(Task to carry out): Restate word for word the lines below, from the one containing "Click the red arrow atop right y-axis" through the final line, with no pictures included.

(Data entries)
┌────────

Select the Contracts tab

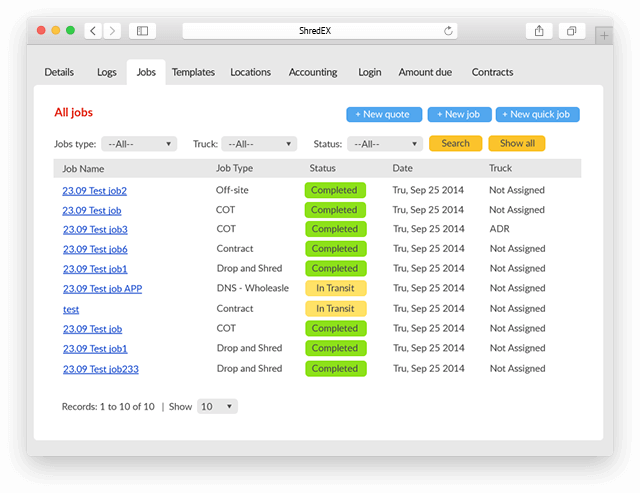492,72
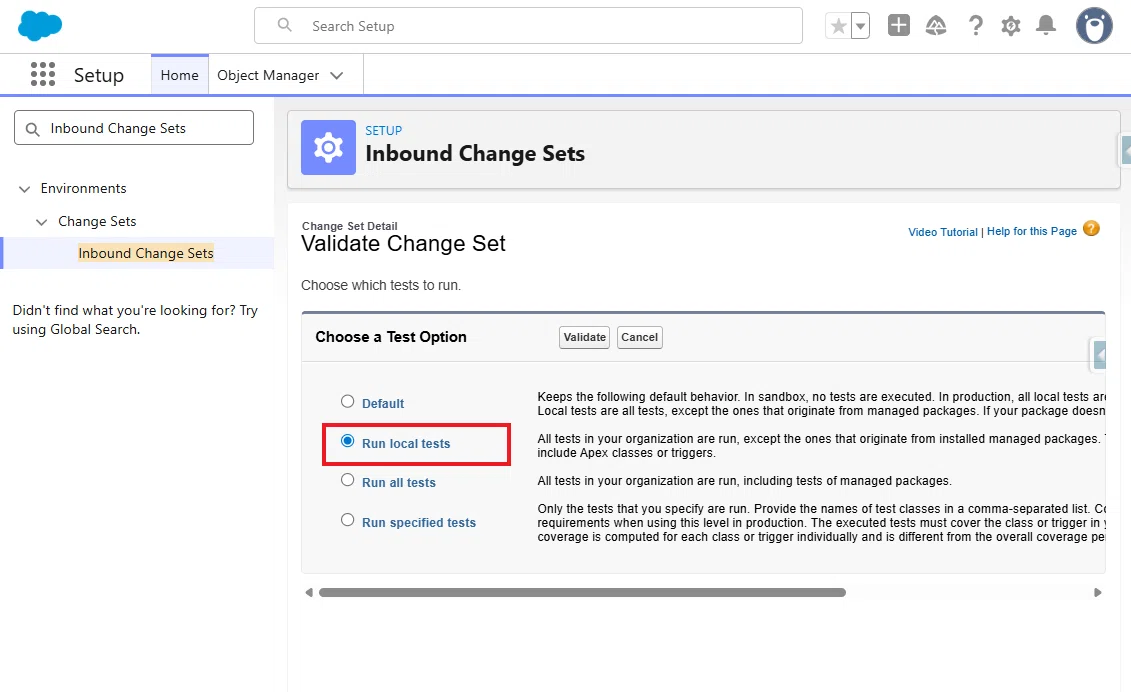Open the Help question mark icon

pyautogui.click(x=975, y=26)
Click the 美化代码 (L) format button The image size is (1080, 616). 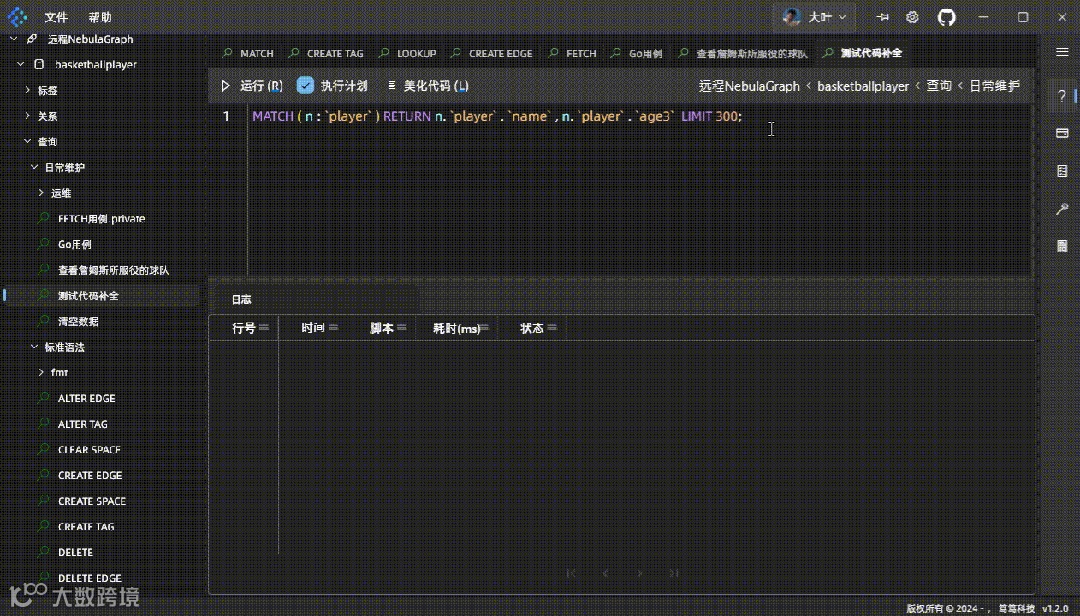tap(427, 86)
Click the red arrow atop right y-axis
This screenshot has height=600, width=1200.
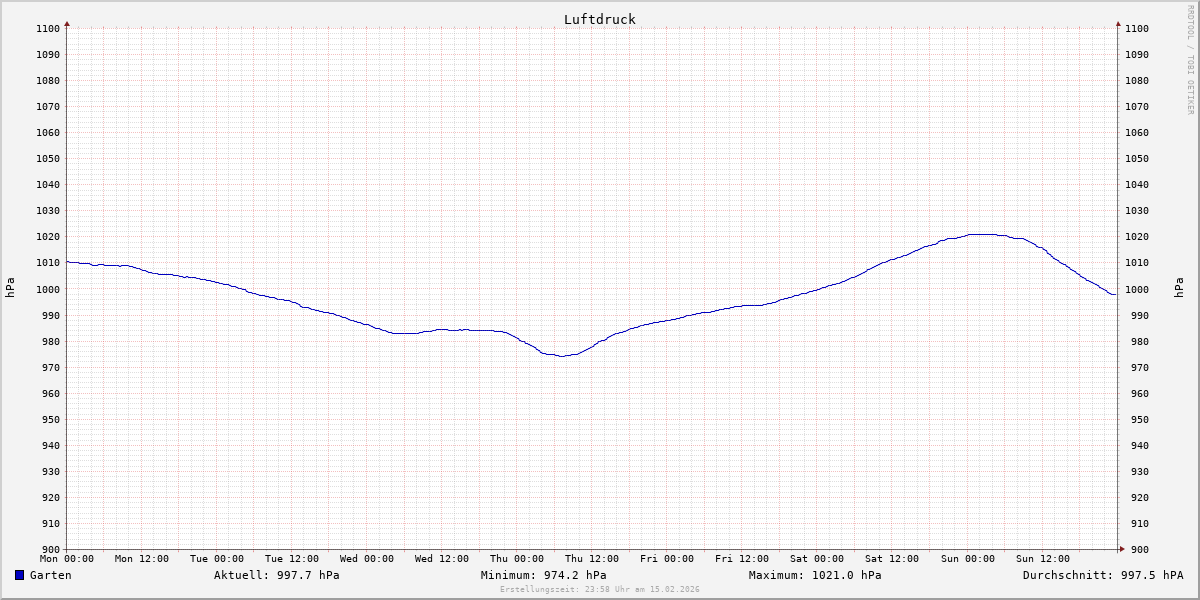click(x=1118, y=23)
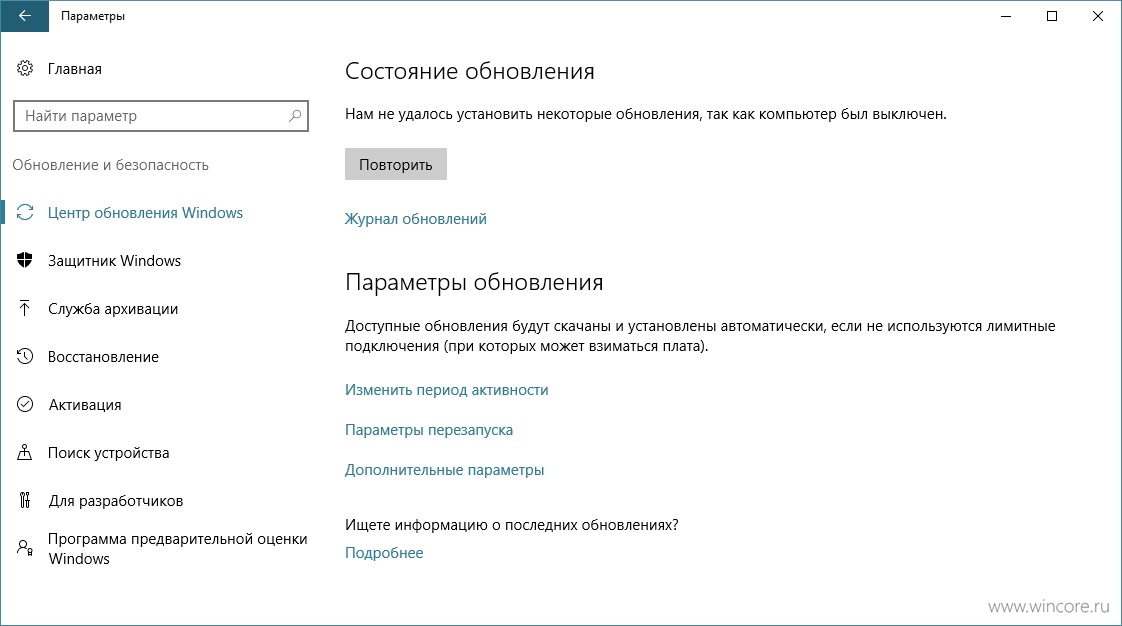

└────────

(Solution):
Click the red arrow atop right y-axis
This screenshot has height=600, width=1200.
click(x=1118, y=23)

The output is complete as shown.